The new AAN report ‘The Battle for Education: The Taleban and State Education’ by authors Antonio Giustozzi and Claudio Franco looks at the Taleban’s changing attitude towards state education. In the last two years, the Taleban have increasingly allowed schools to operate in areas under their control or influence, but this has come at a price – a more conservative curriculum and more mullahs employed as teachers in state schools.
The report traces the different contestations around state education with a special focus on the past decade. In 2002, opening and building schools and getting Afghan boys and girls educated was a priority for the new government and its international backers. For the Taleban, one of the main tactics of their campaign against the government was to attack schools. The violence peaked in 2006, with dozens of students and teachers killed and hundreds of schools burned or forcibly shut down.
Having publicly committed themselves to the anti-school campaign of violence, the Taleban could only backtrack slowly and early efforts to deal-making between the Ministry of Education and the Taleban failed. “At the time of writing,” said Giustozzi and Franco, “the Ministry of Education leadership seemed keen to turn deal-making on schools into a confidence-building measure for future political negotiations. The Taleban, on the other hand, appear more motivated by the need to improve relations with rural communities, who are themselves increasingly wary of a conflict which never seems to end.”
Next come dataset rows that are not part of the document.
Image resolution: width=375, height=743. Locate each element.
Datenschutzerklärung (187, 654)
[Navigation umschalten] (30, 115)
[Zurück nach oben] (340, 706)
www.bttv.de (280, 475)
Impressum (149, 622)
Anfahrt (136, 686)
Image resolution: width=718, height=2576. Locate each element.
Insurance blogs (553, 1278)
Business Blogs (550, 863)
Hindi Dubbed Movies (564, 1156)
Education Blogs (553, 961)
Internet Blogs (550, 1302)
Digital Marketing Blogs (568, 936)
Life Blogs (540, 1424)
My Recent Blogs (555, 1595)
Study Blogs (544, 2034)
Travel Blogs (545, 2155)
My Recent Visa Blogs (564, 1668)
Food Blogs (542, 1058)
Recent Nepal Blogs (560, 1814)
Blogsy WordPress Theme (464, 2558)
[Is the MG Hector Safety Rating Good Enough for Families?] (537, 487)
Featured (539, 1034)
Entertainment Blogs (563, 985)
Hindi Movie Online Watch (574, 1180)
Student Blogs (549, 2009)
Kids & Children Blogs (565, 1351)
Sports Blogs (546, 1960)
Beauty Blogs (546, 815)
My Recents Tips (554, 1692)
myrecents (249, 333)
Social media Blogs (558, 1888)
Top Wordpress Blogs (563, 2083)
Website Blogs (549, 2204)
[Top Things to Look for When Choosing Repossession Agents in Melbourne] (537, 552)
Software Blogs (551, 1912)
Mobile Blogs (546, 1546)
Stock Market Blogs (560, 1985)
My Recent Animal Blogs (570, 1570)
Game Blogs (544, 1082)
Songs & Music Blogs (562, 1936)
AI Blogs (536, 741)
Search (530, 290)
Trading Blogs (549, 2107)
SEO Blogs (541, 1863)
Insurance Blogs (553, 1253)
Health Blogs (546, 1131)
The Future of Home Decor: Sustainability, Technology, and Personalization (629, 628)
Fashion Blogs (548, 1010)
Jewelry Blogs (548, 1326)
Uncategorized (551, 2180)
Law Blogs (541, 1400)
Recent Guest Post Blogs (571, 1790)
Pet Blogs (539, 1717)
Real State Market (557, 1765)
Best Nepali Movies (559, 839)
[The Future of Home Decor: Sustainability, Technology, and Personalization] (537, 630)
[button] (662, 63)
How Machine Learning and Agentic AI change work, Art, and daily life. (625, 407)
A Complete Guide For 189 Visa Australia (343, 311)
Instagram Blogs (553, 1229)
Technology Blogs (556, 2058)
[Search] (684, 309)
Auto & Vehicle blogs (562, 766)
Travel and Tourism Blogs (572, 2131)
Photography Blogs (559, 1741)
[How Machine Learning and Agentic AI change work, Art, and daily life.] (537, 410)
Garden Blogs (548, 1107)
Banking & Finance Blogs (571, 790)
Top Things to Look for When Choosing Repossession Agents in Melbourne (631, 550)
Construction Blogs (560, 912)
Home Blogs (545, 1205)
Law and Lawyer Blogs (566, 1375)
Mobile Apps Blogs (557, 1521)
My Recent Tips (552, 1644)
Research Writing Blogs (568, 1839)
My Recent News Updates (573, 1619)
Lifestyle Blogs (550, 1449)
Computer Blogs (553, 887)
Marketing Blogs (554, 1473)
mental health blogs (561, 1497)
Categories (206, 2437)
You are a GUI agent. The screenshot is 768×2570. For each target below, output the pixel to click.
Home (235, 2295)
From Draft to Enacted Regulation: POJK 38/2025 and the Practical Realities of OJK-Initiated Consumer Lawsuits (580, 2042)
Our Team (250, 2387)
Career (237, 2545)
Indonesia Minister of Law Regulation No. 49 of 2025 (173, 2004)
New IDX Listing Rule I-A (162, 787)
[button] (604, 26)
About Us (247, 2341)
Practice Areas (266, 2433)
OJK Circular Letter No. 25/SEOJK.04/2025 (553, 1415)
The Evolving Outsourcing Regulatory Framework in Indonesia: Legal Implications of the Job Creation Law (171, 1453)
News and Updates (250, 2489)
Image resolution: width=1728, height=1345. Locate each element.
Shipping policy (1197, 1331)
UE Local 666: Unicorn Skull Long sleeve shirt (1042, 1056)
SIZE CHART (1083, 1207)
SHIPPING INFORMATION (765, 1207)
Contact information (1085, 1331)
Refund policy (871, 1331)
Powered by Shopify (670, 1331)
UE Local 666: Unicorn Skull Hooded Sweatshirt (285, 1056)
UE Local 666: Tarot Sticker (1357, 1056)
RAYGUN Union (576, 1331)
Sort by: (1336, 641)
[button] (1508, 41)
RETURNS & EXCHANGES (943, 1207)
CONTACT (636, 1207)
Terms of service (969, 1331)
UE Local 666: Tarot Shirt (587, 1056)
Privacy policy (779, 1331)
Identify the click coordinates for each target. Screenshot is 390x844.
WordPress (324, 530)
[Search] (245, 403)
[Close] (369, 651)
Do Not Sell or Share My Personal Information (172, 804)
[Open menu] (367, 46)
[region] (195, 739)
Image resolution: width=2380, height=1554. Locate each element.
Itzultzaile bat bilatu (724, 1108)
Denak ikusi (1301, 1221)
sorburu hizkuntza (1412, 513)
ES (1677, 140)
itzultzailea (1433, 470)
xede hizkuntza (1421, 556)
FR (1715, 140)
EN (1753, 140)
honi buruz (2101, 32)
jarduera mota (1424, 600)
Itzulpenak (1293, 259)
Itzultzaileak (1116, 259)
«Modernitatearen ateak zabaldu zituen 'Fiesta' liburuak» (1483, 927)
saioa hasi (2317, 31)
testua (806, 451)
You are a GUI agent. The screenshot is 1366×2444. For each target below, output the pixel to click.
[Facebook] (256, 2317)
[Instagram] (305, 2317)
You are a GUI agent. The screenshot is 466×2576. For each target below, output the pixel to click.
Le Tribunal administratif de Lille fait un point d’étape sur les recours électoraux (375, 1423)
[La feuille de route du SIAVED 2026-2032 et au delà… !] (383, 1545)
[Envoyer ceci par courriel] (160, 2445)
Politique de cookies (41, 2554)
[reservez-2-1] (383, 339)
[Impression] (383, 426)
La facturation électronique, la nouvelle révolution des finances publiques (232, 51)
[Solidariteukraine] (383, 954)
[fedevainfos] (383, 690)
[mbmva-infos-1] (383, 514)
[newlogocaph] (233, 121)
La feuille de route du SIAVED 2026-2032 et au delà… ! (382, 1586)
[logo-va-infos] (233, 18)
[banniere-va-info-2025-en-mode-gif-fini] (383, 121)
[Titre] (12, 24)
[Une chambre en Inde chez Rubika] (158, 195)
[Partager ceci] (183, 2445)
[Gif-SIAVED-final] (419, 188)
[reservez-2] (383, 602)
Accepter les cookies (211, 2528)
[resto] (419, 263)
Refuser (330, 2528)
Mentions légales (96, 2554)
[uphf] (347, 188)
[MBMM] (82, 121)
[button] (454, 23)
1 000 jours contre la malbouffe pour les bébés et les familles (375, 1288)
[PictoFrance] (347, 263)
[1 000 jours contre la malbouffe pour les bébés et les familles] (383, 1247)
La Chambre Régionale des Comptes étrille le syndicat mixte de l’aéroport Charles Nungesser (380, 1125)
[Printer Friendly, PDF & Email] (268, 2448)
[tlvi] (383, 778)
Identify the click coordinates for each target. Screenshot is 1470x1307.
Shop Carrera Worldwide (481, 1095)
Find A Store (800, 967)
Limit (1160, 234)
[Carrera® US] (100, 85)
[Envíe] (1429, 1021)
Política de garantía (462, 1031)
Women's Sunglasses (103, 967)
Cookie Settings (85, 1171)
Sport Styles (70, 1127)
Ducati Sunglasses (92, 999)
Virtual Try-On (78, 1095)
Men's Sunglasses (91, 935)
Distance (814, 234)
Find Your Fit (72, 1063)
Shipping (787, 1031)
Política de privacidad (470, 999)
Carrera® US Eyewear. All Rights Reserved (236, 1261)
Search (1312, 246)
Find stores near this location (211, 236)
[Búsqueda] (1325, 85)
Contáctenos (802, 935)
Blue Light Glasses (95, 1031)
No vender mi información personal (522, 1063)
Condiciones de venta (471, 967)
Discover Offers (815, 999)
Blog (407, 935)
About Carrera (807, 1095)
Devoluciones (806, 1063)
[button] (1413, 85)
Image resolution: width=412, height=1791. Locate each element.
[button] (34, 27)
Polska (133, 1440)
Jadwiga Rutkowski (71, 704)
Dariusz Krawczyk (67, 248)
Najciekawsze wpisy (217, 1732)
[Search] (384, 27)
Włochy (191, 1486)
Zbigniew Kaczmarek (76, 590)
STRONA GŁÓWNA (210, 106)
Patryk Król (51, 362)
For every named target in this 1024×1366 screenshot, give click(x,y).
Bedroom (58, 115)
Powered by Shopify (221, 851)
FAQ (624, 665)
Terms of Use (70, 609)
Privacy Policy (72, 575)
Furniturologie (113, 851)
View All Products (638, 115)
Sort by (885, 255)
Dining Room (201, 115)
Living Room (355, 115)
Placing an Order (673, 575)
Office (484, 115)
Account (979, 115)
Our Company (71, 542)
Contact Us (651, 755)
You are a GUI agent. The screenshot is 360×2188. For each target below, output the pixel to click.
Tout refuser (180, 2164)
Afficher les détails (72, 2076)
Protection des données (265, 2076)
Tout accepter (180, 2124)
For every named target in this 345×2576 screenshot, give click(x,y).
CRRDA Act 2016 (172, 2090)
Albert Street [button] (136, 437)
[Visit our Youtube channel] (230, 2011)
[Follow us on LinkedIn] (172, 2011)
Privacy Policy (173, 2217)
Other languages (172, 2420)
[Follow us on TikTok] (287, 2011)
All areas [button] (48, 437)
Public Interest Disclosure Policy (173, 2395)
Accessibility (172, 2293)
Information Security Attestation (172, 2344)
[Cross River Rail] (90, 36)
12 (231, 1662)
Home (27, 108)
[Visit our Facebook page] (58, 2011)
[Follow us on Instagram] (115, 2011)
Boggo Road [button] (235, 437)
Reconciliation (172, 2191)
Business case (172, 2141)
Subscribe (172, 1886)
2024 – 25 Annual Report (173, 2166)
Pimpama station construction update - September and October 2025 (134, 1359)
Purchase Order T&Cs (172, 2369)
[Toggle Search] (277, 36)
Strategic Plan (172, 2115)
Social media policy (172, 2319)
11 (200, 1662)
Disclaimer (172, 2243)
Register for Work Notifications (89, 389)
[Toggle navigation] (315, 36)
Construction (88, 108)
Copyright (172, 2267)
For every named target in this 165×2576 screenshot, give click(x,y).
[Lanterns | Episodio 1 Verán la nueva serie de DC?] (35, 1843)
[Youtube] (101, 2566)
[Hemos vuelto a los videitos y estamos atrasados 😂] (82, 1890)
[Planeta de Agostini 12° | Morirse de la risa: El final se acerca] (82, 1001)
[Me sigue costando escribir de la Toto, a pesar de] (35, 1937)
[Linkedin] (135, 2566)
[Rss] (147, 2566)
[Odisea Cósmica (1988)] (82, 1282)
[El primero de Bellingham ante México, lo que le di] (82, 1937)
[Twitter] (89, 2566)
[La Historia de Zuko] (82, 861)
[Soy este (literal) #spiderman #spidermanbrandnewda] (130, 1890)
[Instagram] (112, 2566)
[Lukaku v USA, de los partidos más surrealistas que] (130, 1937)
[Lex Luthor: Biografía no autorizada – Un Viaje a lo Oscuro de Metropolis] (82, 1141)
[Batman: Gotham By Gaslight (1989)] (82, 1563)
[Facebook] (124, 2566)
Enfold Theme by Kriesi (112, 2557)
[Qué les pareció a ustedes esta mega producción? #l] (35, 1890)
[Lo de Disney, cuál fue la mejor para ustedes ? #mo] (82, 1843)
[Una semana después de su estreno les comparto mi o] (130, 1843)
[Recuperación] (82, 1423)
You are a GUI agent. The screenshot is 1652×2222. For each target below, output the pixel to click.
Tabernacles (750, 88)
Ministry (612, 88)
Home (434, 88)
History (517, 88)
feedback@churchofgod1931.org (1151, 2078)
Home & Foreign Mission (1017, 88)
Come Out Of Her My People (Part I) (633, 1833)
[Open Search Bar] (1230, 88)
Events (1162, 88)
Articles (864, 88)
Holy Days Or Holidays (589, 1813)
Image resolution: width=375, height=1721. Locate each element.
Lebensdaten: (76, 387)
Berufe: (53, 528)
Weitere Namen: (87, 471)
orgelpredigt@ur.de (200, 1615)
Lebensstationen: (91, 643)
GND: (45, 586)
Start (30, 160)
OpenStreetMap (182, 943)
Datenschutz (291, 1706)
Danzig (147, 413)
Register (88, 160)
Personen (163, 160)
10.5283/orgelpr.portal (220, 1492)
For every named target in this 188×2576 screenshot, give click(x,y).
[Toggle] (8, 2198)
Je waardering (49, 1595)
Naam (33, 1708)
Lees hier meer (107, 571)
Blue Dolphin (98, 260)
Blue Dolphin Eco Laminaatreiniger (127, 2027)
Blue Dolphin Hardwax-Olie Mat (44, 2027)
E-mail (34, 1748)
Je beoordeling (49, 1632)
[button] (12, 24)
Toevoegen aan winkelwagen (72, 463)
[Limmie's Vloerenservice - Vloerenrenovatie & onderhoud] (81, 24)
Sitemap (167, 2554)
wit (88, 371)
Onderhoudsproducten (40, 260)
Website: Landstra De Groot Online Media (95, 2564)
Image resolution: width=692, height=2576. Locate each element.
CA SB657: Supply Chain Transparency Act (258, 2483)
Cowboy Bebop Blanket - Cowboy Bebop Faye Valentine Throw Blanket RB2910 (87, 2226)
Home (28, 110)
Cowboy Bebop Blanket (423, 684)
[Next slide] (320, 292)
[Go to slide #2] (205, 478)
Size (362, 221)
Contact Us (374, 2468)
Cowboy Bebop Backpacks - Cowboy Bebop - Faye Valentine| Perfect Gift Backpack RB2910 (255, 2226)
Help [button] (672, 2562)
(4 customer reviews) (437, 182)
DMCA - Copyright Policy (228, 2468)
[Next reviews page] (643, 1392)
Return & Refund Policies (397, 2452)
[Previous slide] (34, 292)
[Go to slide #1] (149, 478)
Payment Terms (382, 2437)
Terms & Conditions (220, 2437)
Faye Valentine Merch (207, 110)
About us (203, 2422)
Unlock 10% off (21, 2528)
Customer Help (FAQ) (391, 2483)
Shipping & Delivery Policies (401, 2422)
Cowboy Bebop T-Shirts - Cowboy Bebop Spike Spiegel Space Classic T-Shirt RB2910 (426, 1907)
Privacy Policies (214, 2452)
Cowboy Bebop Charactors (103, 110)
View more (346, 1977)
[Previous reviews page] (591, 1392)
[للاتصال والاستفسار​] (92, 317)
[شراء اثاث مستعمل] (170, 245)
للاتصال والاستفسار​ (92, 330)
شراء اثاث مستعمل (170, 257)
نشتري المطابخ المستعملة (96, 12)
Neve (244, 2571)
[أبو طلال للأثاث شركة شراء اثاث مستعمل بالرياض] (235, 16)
“Since 1978,” said Giustozzi, “education has been a political touchstone and a battlefield. The post-2001 attacks on schools are part of that pattern. Yet in the last two years, we have seen rural communities motivated by a pragmatic desire for schooling for their children force the Taleban to change their strategy. The Taleban, unable to forcibly end state schooling, have, however, managed to partially co-opt it. The main losers in this new modus vivandi are Afghan girls.”